:: Materials provided ::

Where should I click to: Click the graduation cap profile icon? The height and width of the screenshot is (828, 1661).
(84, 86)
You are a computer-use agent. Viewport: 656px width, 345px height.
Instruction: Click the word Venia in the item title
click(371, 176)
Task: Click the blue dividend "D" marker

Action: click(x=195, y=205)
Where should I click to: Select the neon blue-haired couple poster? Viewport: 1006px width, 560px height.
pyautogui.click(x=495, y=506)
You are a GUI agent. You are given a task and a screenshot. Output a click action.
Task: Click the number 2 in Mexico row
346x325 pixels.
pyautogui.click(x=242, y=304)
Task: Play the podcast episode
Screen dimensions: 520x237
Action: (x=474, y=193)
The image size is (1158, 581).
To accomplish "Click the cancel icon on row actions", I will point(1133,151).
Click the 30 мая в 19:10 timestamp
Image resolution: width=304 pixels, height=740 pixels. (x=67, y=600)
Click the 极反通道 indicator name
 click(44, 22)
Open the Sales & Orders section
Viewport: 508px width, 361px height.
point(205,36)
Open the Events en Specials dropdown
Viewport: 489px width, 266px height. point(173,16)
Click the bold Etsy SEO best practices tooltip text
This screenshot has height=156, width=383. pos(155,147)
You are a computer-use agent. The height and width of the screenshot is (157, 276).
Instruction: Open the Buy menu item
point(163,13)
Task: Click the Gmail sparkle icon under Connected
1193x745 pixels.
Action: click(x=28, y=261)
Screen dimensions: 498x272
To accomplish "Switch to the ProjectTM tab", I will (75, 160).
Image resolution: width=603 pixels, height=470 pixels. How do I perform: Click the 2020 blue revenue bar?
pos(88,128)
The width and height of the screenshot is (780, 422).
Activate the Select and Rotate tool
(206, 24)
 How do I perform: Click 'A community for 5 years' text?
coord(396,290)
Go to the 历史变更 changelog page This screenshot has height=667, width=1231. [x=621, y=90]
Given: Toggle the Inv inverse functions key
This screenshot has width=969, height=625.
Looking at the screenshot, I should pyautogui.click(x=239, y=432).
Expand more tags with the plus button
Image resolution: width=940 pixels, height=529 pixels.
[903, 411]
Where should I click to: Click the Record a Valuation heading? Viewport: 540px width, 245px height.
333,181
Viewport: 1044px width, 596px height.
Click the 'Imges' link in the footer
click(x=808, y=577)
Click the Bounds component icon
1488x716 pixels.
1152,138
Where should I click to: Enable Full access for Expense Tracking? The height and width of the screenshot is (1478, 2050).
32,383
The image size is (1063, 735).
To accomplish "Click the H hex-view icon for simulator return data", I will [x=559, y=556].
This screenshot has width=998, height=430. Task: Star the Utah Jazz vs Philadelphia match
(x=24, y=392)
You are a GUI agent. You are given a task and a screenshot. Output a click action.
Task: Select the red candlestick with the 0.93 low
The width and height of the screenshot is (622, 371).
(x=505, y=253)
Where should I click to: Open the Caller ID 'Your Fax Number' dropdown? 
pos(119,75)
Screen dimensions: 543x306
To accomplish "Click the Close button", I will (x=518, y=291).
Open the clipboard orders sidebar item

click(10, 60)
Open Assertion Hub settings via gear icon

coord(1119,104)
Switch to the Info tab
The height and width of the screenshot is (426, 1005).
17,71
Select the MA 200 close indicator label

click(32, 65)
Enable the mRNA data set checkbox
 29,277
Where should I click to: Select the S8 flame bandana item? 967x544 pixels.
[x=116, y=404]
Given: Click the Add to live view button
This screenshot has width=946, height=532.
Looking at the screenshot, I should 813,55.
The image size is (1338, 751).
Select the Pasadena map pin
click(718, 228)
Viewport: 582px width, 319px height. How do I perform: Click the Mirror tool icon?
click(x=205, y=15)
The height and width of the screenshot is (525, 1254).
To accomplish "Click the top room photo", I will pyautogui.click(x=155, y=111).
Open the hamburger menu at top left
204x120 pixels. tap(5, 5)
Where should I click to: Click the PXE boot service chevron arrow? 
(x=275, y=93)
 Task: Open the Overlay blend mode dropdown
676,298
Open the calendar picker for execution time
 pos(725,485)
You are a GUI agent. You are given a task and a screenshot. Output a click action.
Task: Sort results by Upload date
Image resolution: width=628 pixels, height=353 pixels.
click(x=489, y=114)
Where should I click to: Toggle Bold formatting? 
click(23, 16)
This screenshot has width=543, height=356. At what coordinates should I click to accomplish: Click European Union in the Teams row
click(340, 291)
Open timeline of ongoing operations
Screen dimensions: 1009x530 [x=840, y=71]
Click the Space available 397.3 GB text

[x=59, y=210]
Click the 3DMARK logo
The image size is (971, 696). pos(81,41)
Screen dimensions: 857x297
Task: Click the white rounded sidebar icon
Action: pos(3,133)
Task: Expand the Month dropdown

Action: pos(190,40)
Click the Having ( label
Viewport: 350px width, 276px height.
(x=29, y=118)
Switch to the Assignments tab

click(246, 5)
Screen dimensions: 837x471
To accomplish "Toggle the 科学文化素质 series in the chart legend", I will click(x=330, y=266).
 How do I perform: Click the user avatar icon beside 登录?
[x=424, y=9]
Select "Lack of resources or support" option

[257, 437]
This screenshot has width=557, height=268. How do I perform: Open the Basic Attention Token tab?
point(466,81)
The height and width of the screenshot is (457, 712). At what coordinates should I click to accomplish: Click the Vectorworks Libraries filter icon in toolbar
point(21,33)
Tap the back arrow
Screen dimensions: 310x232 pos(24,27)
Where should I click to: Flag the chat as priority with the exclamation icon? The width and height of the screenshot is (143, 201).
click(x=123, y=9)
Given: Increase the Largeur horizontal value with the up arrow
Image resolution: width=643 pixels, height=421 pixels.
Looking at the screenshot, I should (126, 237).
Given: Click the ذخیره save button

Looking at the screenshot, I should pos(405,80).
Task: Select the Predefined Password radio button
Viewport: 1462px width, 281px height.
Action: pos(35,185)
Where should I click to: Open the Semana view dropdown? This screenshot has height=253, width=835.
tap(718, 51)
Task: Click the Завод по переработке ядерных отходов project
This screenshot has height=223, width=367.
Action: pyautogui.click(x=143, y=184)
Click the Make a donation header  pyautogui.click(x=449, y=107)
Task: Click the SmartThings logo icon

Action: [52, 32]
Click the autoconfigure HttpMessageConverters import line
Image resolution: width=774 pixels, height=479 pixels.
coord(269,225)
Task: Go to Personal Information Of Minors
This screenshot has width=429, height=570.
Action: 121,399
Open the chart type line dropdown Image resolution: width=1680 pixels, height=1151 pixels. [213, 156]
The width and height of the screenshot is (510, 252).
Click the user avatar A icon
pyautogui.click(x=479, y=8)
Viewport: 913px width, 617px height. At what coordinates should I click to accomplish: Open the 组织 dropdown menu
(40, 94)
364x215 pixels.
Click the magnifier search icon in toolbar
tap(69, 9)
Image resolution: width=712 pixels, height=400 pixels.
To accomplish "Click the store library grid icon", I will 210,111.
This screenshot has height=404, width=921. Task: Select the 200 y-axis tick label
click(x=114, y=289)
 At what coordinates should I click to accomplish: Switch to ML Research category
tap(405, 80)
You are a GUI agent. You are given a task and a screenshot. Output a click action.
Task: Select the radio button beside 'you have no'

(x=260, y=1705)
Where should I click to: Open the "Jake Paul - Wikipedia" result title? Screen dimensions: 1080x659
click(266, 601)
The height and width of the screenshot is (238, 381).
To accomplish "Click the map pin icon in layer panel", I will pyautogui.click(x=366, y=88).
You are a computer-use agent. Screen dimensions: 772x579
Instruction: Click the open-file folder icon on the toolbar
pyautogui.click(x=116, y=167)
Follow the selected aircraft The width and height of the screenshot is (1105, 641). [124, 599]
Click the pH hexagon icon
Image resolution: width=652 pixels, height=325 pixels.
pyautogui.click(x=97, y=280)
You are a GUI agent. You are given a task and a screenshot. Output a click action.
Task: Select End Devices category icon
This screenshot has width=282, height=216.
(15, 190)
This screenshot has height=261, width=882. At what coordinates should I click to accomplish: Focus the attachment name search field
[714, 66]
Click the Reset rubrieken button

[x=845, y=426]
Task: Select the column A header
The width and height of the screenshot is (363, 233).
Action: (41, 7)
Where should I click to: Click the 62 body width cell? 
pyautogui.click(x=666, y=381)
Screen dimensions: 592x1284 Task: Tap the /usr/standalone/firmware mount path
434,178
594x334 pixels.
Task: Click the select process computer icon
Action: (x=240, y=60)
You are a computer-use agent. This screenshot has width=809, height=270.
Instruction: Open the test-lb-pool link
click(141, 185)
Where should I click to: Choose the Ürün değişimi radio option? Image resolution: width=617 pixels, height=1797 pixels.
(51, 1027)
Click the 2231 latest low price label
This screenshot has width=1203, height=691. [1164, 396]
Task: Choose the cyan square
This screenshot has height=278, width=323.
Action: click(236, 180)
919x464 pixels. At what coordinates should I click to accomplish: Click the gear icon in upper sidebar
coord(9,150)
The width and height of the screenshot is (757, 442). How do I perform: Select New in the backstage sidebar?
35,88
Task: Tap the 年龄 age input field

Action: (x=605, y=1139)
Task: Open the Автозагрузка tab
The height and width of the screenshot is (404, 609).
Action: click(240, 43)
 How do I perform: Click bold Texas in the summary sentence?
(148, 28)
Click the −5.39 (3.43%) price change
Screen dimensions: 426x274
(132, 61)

:::

## What to work on
The lines above starting at the one that contains "Viewport: 1044px width, 596px height." and ending at the one that contains "The image size is (1063, 735)." must be transcribed exactly, and no other lines may appear.

## Answer area
Viewport: 1044px width, 596px height.
Click the 'Imges' link in the footer
click(x=808, y=577)
Click the Bounds component icon
1488x716 pixels.
1152,138
Where should I click to: Enable Full access for Expense Tracking? The height and width of the screenshot is (1478, 2050).
32,383
The image size is (1063, 735).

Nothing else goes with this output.